И тут все заговорили враз, каждый о своем, кто в лес, кто по дрова. Выяснилось, что в их молодом содружестве нет никакой ясности и единства убеждений и каждый тянет в свою сторону. Евгений Эдельсон проповедует модную психологию Бенеке, Борис Алмазов кричит, что надо сбить спесь с «москвитянинских» стариков и посчитаться с «дендизмом» «Современника» – у него руки чешутся добраться до этого пустого щеголя Панаева. Островский ратует против беспочвенного романтизма, за народно-сатирическое начало.

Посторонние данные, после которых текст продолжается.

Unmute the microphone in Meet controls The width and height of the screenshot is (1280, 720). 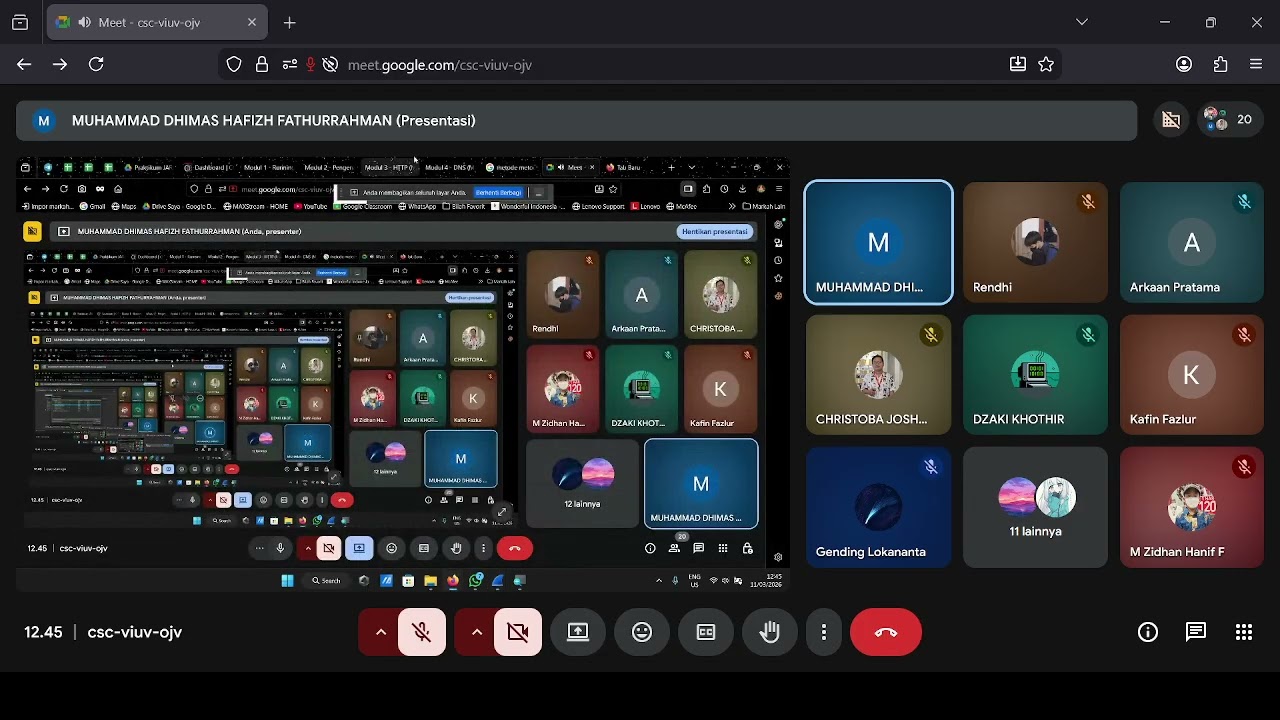(422, 632)
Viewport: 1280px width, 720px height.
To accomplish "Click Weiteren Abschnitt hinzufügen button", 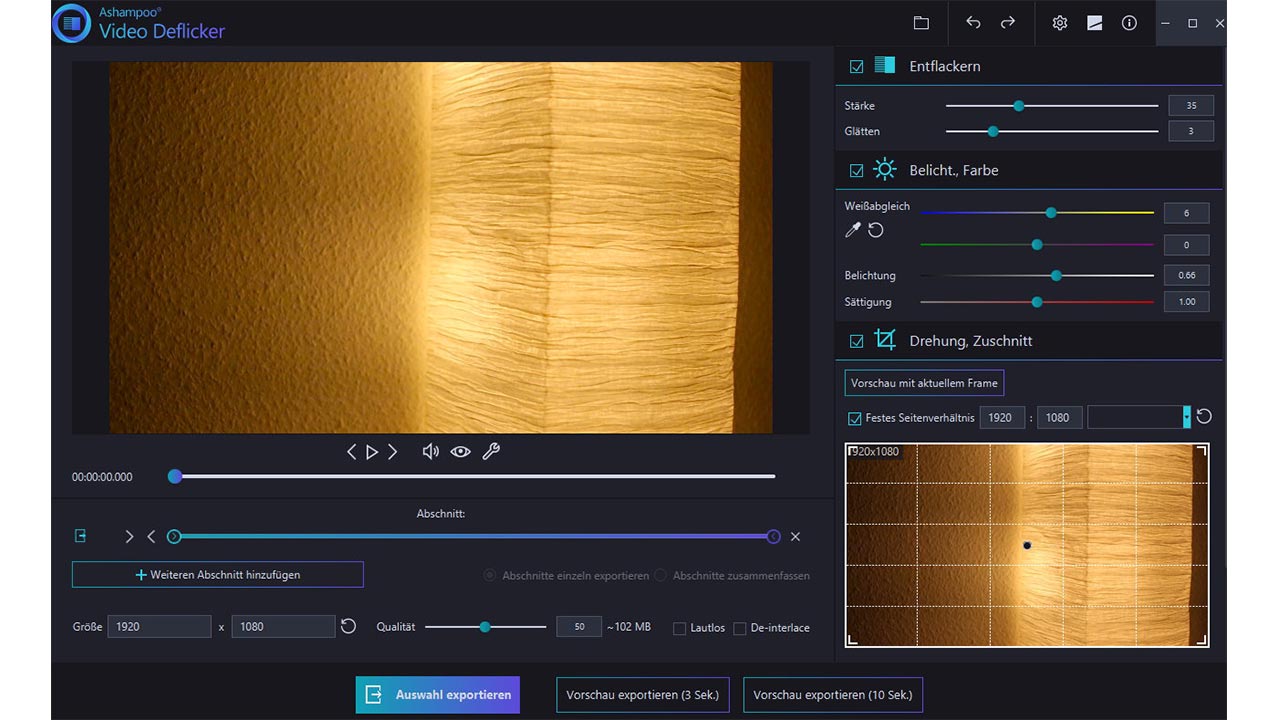I will coord(217,575).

Более других умудренный в журнальном деле, Аполлон Григорьев пока помалкивает: он знает, что «принцип» так просто в руки не дается – обычно он складывается из жизни, в ходе журнальной практики. Ему немного смешно видеть, как горячатся его друзья, «с детской наивностью и комической важностью» предлагая раз и навсегда условиться о единстве взглядов. Примиряя друзей, Григорьев сказал:

– Не время судить об этом, удовольствуемся одним общим: «демократизмом» и «непосредственностью»[185].

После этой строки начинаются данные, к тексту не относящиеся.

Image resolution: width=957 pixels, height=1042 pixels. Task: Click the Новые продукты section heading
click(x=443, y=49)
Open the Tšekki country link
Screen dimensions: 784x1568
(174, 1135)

Все согласились с ним тогда, не ведая, как быстро начнет разносить их в стороны жизнь и от этих, слишком общо выраженных принципов, и как, в сущности, прав был «наивный» Островский, предлагая, прежде чем браться столь пестрой компанией за многосложное журнальное дело, совместно определить – «како веруеши».

Но все эти неясности и несогласия кажутся пустяком перед молодой жаждой деятельности, и Островский, как старший, берется довести формальную сторону дела до конца, заключить с Погодиным условия, на каких приходит в журнал молодая редакция «Москвитянина».

«Молодая редакция» и «старец Михаил»

Новый, 1851 год круг ближайших друзей Островского встретил у графини Ростопчиной. Погодин не смог приехать, в этот день у него умерла мать, да он и не был им нужен. Искренний энтузиазм царил в молодой компании. Казалось, новая жизнь начинается для всех них и для старого погодинского журнала. Хозяйка дома старалась быть любезной и обворожительной со своими гостями. Они отвечали ей дружескими комплиментами, искусно избегая разговора о ее бесконечной поэме «Дневник девушки», волочившейся весь 1850 год по страницам «Москвитянина» и набившей всем оскомину.